William S. Lind writes: Real conservatives hate war. War is the most expensive activity the state can engage in. Its outcome is always uncertain. Only revolution is a more powerful agent of social and cultural change, change conservatives exist to oppose (and war may be a prelude to revolution). Large standing armies are both an enormous expense and a threat to the rule of law. No wonder Edmund Burke, when Parliament was debating a possible war in the Low Countries, exclaimed, “A war for Antwerp? A war for a chamber pot!”
President Obama was thus right in both senses of the word when he said on August 5th of his deal with Iran, “Let’s not mince words: The choice we face is ultimately between diplomacy and some sort of war–maybe not tomorrow, maybe not three months from now, but soon.”
The President was right because, in the end, we have two choices: a deal with Iran, or war with Iran.
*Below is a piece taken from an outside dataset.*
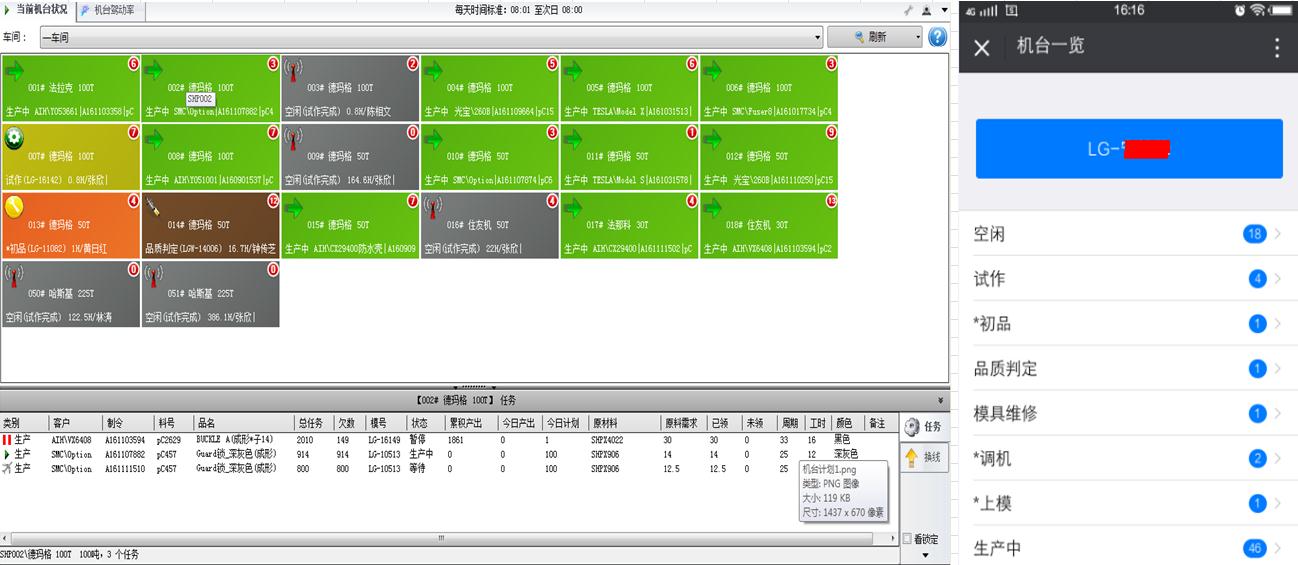Open help via the blue question mark icon

(x=937, y=37)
There is no evidence we could negotiate a better deal than the one the Obama Administration got. All the (well-financed) debate you will hear and read over specific terms of the deal are irrelevant. If we reject it, for whatever reason, we are on course for yet another war in the Middle East.
If Congress rejects the Iran deal, Iran will see no path to removal of the economic sanctions that hurt not just the regime but the Iranian people. The Iranian public will agree with the radicals that American enmity is implacable. The regime and the people will come together in favor of a greatly expanded nuclear program, one that will include numerous nuclear weapons and delivery systems for them. They will be able to purchase both the know-how and the systems themselves from Noth Korea, which has them now and would probably be happy to sell them tomorrow. That could reduce Iran’s “break-out time” to weeks.